As an adult, living with the implications of childhood trauma can make you feel like you are alone in your pain. It can be difficult to imagine that anyone can understand what you have been through or what you are going through now. While everyone’s experiences are unique to them, you are not alone in experiencing developmental trauma. Unfortunately, as the Substance Abuse and Mental Health Services Administration (SAMHSA) notes, one in seven children will experience abuse and or neglect in any given year. Moreover, despite two-thirds of children reporting at least one traumatic event by age sixteen, healing from developmental trauma is possible.

At The Guest House, we know deep-seated trauma can be difficult to identify and understand. Thus, healing from developmental trauma, especially in adulthood, can be wrought with challenges.
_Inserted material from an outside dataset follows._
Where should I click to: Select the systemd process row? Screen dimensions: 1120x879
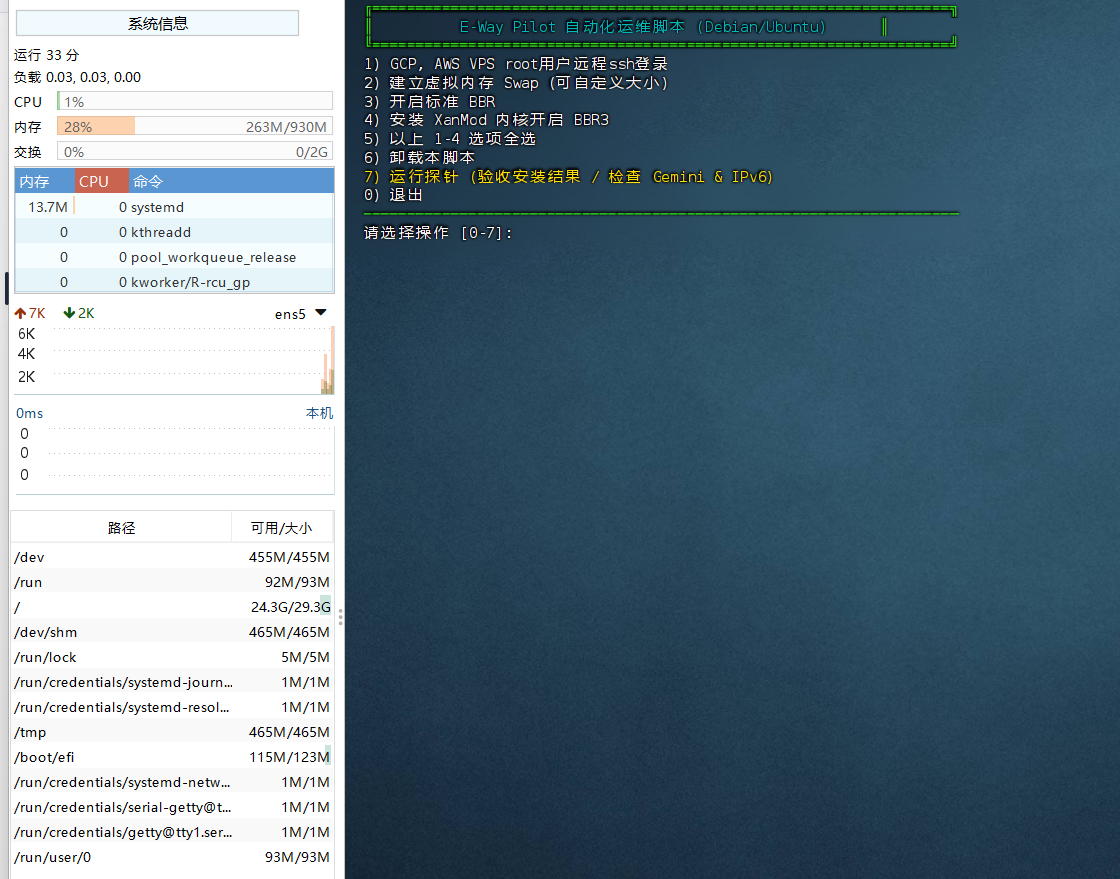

Trying to grasp trauma that happened in your early developmental years can feel daunting. When you are a child, you yearn to learn and understand the world you are in. Trauma disrupts that development and opens the door to unhealthy coping strategies.

No matter how much time has passed, if trauma is left unaddressed, it can lead to long-lasting harm. Developmental trauma can impede your ability to function in your daily life, strain relationships, and rob you of a fulfilling life. Further, it can be particularly upsetting and confusing when the people who caused your trauma deny that they did anything wrong during your childhood. However, with support, healing from developmental trauma is achievable for your long-term recovery.
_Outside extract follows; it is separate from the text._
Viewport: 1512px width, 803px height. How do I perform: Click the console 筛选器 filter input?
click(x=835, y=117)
Here at The Guest House, we believe uncovering the roots of your trauma can help you understand the source of your self-defeating behaviors. While developmental trauma in many cases can be difficult to recall, it still manifests itself in your thoughts, feelings, and behaviors as an adult. Therefore, by understanding where the pain is coming from, you can build tools to process and dismantle the self-defeating behaviors rooted in the trauma.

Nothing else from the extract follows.